Back in November I got together with all the DotNetRocks folks for a little party and we invited along some friends - about thirty people showed up in Las Vegas for some laughs and a first screening of DotNetRocks: The Movie. It was about that time that DNR reorganized, cutting back to one hour and focusing on a more serious interview approach to the show. The silly stuff (which includes me as the ToyBoy) moved over to a new show called Mondays - What Sunday Threw Up.

Also in November my buddy Joel Semeniuk dropped into Vancouver to do a presentation on Smart Client Development to the local users groups. Which was helpful for me, because I'd do the same presentation to the Victoria .NET Users Group the following week.

This year Christmas and New Years were low key events - last year the fam went to Costa Rica, which was good fun, but not exactly winter time any more. My favorite goodie for Christmas was a new set of chef's knives. Yeah I know, its weird, not a tech toy at all, but I already got lots of 'em, and everyone has given up trying to buy them for me, I'm too particular. But a good Heckel knife, well, that's a great gift.

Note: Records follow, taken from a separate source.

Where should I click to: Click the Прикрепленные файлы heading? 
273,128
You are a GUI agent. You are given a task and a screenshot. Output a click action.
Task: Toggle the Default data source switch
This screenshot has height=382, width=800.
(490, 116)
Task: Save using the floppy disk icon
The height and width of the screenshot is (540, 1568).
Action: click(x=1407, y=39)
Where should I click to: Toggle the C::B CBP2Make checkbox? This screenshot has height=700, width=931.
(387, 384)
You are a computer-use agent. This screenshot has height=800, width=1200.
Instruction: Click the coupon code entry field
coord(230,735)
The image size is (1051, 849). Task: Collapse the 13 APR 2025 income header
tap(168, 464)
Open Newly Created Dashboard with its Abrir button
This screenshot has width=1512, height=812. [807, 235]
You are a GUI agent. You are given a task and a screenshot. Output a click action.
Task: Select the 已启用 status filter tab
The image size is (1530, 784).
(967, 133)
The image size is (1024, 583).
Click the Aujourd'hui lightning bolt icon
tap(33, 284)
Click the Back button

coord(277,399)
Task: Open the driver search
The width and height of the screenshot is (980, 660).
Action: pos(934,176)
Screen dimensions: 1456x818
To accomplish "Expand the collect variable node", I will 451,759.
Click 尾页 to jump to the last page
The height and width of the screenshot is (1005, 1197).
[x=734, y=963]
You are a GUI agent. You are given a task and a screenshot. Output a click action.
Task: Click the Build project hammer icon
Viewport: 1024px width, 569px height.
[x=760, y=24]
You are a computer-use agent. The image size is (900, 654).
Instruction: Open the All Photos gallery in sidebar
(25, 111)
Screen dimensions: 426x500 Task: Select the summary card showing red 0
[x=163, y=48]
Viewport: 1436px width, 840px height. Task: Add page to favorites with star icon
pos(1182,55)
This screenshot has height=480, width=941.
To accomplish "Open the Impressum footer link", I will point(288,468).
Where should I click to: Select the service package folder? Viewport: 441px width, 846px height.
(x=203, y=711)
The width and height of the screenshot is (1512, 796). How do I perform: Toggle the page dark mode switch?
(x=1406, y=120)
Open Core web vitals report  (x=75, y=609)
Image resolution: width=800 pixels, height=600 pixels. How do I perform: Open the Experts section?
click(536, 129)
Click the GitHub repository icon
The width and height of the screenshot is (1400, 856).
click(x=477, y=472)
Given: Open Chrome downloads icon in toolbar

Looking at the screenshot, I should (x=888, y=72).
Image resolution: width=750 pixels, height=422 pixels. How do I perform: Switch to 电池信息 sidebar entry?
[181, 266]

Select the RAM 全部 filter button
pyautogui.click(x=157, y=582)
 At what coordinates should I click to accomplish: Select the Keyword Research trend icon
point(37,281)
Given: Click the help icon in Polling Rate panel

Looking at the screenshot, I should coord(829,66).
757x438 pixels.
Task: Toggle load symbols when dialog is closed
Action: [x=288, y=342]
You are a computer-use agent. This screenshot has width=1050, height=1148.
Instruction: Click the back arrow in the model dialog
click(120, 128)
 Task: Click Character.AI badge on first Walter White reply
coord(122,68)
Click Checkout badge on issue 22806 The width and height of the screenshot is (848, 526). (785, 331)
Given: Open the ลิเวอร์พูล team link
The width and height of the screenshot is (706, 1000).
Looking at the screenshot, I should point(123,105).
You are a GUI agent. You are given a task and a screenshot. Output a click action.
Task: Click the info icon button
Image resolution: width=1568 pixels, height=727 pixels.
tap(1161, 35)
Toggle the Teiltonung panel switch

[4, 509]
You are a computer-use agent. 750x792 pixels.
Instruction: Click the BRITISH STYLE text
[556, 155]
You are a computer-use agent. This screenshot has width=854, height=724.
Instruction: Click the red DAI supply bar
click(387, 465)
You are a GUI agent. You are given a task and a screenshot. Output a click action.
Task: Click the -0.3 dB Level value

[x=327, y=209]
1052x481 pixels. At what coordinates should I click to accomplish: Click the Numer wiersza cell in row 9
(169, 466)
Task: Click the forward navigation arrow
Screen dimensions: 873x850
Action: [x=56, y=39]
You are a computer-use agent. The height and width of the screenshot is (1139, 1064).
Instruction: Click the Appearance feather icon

So what's coming up? Well, DNR's 100th show is coming and I've been invited to reminisce with Carl and the gang. There's a new tour on Interoperability coming too. And I've got a whole bunch of crazy new hardware to set up. And then there's some really important stuff (see next post).

Sunday, January 23, 2005 8:00:10 AM (Pacific Standard Time, UTC-08:00) #    Comments [0]  | 

 

Home and Kili-Bagged...#

In case you haven't heard, yes, I did summit Kilimanjaro with my friends (some old and some new).

Here's a shot of me at the top, there's lots more to sort out, I'll keep you posted.

Tuesday, October 26, 2004 9:44:43 AM (Pacific Standard Time, UTC-08:00) #    Comments [0]  | 

 

Last weekend before Kilimanjaro...#

Its a busy weekend for me, making sure I have all my gear ready to climb Kilimanjaro.

There are twelve people going in all, including my friends Steve Forte, Adam Cogan, Paul Sheriff (and his wife Anne).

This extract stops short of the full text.